[Stored records]
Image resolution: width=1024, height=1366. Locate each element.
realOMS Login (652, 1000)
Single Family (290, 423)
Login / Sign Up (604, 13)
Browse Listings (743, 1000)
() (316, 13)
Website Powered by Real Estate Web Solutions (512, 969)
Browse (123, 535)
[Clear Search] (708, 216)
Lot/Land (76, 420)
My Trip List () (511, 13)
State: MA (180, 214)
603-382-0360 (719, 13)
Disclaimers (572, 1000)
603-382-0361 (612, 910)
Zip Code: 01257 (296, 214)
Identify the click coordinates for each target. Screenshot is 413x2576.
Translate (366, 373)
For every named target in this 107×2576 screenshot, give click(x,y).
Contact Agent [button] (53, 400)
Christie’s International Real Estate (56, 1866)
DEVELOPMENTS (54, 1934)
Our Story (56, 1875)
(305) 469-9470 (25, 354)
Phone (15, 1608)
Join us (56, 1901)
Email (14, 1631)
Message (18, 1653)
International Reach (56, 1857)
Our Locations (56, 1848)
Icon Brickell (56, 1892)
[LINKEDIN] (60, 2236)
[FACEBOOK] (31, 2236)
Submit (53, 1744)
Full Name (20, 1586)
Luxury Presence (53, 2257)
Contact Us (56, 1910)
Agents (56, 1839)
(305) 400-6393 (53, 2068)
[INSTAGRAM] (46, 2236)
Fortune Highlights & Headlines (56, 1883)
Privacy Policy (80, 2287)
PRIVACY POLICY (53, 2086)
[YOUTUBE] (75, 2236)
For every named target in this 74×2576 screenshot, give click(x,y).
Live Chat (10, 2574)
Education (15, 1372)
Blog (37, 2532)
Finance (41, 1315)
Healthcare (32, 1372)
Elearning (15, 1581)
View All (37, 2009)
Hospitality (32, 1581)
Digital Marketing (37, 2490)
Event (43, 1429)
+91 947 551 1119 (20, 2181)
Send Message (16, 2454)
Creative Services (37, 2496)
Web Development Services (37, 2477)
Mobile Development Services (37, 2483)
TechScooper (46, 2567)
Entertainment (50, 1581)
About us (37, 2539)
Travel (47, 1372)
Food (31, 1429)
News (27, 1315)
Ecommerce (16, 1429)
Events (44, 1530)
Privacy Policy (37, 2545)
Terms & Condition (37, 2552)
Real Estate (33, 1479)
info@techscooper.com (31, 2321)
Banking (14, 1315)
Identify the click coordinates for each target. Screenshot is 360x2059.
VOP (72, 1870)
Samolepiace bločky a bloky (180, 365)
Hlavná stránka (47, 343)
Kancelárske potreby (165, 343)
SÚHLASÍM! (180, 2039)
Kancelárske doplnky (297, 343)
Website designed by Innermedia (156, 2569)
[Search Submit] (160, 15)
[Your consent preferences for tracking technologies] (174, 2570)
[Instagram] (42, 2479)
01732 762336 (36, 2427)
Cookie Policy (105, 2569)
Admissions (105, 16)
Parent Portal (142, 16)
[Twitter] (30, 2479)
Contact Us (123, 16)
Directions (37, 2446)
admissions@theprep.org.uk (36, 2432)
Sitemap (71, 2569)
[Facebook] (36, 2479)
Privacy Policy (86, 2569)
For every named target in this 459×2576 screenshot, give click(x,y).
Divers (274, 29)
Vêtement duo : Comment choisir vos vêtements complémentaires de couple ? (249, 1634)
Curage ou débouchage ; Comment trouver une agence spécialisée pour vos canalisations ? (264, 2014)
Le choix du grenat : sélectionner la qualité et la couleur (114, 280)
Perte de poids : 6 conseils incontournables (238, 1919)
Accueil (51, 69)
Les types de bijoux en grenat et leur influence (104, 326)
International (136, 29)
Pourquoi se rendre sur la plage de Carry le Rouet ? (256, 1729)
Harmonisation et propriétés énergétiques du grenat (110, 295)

ABOUT THIS TASK: Print only the lines from the top of the data above down to the line holding "Contact Agent [button] (53, 400)", inclusive.

OUTPUT:
Image resolution: width=1024, height=1366. Locate each element.
realOMS Login (652, 1000)
Single Family (290, 423)
Login / Sign Up (604, 13)
Browse Listings (743, 1000)
() (316, 13)
Website Powered by Real Estate Web Solutions (512, 969)
Browse (123, 535)
[Clear Search] (708, 216)
Lot/Land (76, 420)
My Trip List () (511, 13)
State: MA (180, 214)
603-382-0360 (719, 13)
Disclaimers (572, 1000)
603-382-0361 (612, 910)
Zip Code: 01257 (296, 214)
Identify the click coordinates for each target. Screenshot is 413x2576.
Translate (366, 373)
For every named target in this 107×2576 screenshot, give click(x,y).
Contact Agent [button] (53, 400)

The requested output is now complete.